* [Your task] Give the lines below as a numbered list, leaving out blank lines. Begin at the line that contains "The image size is (433, 287)." and stop after the line that contains "Looking at the screenshot, I should [x=631, y=31].".
-- START The records --
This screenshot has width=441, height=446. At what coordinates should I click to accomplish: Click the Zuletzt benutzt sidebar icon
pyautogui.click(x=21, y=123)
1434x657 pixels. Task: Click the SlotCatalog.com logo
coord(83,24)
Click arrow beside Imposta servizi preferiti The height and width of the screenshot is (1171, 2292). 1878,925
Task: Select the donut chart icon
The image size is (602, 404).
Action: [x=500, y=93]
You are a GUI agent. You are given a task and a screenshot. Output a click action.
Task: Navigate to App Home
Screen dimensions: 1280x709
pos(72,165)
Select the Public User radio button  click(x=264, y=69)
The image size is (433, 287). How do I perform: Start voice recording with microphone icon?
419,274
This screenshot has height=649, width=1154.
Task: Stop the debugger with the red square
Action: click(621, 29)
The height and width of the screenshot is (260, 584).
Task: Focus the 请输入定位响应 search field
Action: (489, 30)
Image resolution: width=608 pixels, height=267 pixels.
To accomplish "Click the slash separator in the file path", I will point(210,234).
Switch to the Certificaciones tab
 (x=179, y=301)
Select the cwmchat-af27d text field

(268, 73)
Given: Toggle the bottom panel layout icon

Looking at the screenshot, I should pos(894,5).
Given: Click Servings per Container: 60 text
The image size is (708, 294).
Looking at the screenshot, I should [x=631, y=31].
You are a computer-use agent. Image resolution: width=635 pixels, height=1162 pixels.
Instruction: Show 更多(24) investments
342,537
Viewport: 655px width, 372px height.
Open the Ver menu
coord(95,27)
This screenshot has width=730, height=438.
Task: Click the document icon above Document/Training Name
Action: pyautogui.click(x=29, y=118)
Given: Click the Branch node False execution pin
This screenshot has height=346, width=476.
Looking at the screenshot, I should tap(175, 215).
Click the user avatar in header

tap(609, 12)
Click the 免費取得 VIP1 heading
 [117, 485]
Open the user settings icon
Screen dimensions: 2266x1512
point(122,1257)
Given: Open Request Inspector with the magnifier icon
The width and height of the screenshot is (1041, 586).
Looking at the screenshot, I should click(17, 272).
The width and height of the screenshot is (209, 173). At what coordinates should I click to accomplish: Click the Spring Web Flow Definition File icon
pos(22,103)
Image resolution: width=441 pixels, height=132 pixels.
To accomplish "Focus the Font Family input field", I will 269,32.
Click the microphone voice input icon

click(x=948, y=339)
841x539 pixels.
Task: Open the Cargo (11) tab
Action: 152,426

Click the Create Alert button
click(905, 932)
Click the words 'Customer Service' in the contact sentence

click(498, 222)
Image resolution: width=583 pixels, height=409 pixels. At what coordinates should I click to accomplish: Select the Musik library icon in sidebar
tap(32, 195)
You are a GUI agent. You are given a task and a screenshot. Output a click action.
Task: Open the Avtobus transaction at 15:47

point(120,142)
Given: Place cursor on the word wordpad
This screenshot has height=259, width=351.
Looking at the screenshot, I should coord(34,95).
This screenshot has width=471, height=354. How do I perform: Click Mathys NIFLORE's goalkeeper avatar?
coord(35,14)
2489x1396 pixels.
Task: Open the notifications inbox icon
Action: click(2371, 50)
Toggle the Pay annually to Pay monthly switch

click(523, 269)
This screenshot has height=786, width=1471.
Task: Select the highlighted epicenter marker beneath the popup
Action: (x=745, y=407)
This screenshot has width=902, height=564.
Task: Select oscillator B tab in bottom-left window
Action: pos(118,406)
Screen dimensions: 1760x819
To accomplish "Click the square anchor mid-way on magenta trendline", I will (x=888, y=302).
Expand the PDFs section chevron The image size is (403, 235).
-- END The records --
* [Task solution]
1. The image size is (433, 287). How do I perform: Start voice recording with microphone icon?
2. 419,274
3. This screenshot has height=649, width=1154.
4. Task: Stop the debugger with the red square
5. Action: click(621, 29)
6. The height and width of the screenshot is (260, 584).
7. Task: Focus the 请输入定位响应 search field
8. Action: (489, 30)
9. Image resolution: width=608 pixels, height=267 pixels.
10. To accomplish "Click the slash separator in the file path", I will point(210,234).
11. Switch to the Certificaciones tab
12.  (x=179, y=301)
13. Select the cwmchat-af27d text field
14. (268, 73)
15. Given: Toggle the bottom panel layout icon
16. Looking at the screenshot, I should pos(894,5).
17. Given: Click Servings per Container: 60 text
18. The image size is (708, 294).
19. Looking at the screenshot, I should [x=631, y=31].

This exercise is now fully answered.